To determine whether rapid polymerase chain reaction (PCR) testing for influenza and respiratory syncytial viruses (RSV) in emergency departments (EDs) is associated with better patient and laboratory outcomes than standard multiplex PCR testing.

DESIGN, SETTING:

A before-and-after study in four metropolitan EDs in New South Wales.

PARTICIPANTS:

1491 consecutive patients tested by standard multiplex PCR during July-December 2016, and 2250 tested by rapid PCR during July-December 2017.

MAIN OUTCOME MEASURES:

Hospital admissions; ED length of stay (LOS); test turnaround time; patient receiving test result before leaving the ED; ordering of other laboratory tests.

RESULTS:

Compared with those tested by standard PCR, fewer patients tested by rapid PCR were admitted to hospital (73.3% v 77.7%; P < 0.001) and more received their test results before leaving the ED (67.4% v 1.3%; P < 0.001); the median test turnaround time was also shorter (2.4 h [IQR, 1.6-3.9 h] v 26.7 h [IQR, 21.2-37.8 h]). The proportion of patients admitted to hospital was also lower in the rapid PCR group for both children under 18 (50.6% v 66.6%; P < 0.001) and patients over 60 years of age (84.3% v 91.8%; P < 0.001).
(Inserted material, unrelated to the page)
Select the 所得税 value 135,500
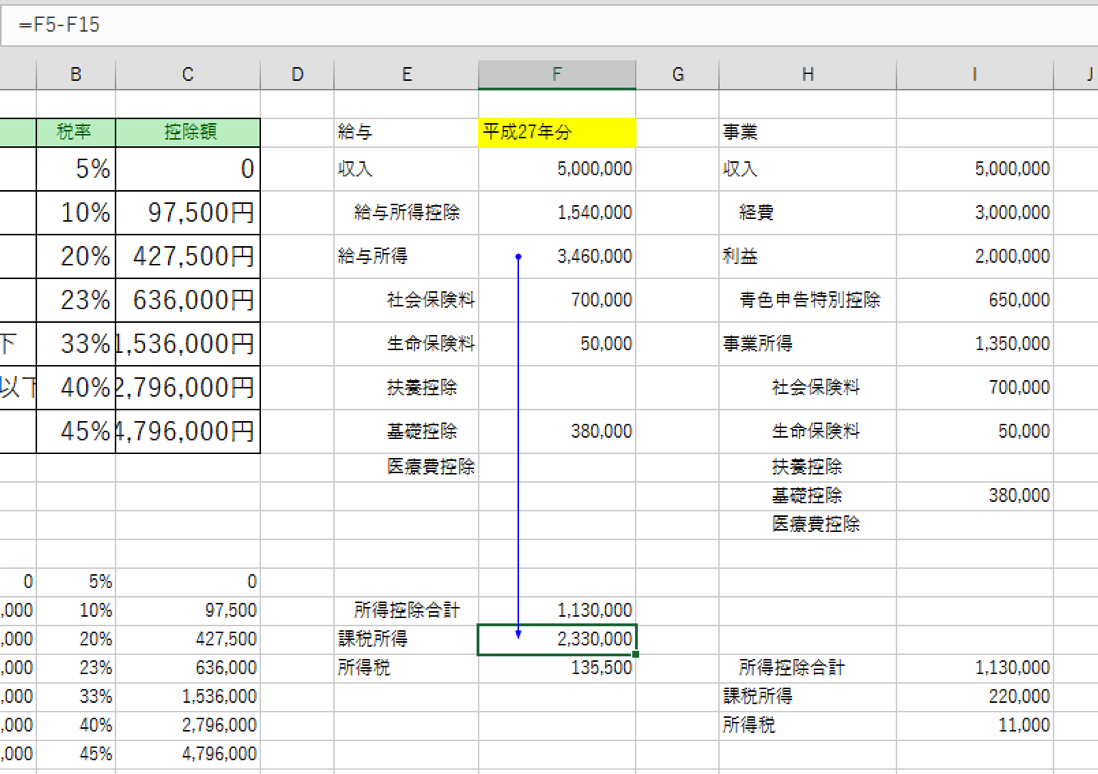Screen dimensions: 1098x774 tap(556, 668)
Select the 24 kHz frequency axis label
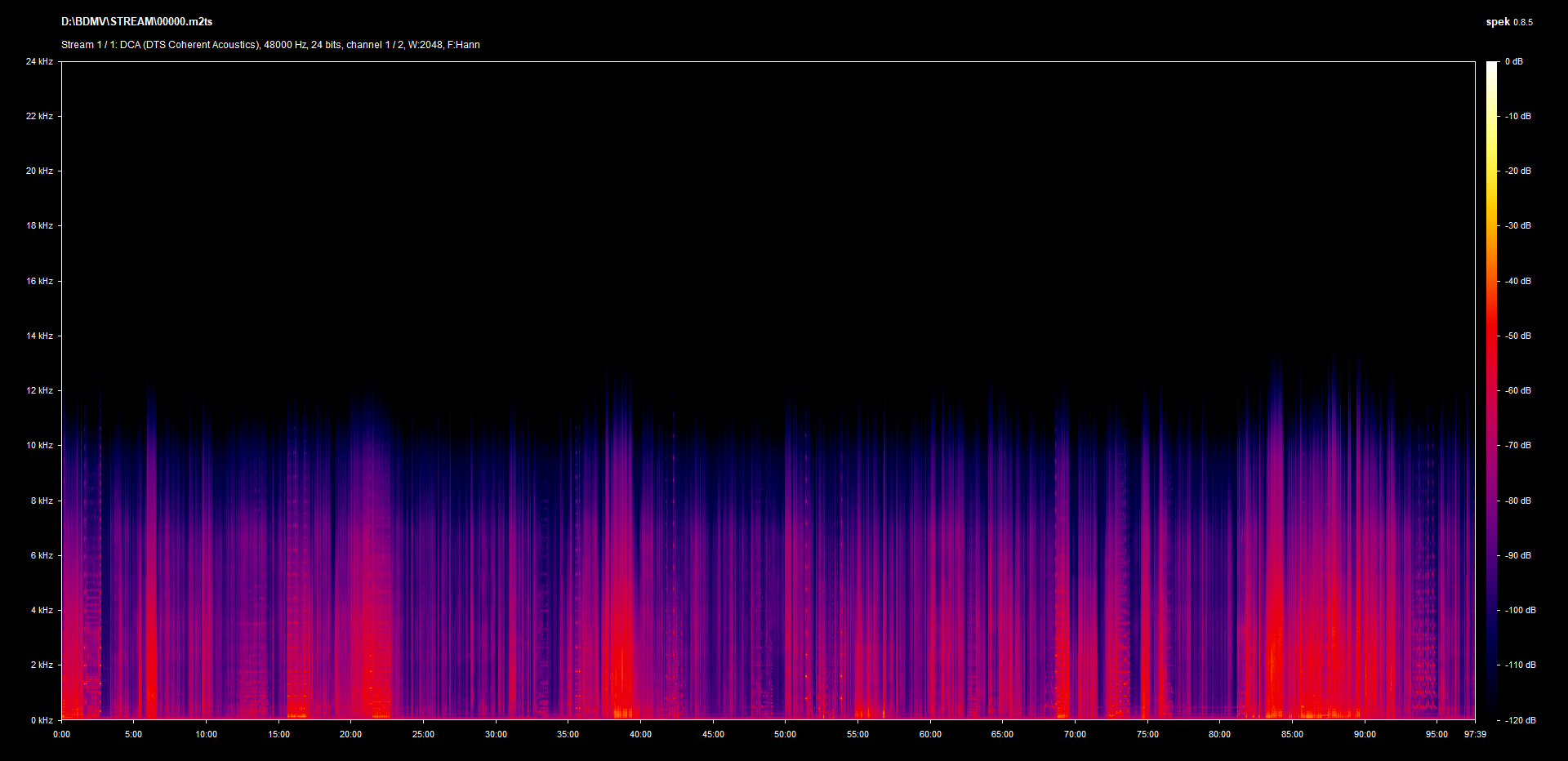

Significantly fewer blood culture, blood gas, sputum culture, and respiratory bacterial and viral serology tests were ordered for patients tested by rapid PCR. ED LOS was similar for the rapid (7.4 h; IQR, 5.0-12.9 h) and standard PCR groups (6.5 h; IQR, 4.2-11.9 h; P = 0.27).

CONCLUSION:

Rapid PCR testing of ED patients for influenza virus and RSV was associated with better outcomes on a range of indicators, suggesting benefits for patients and the health care system. A formal cost-benefit analysis should be undertaken.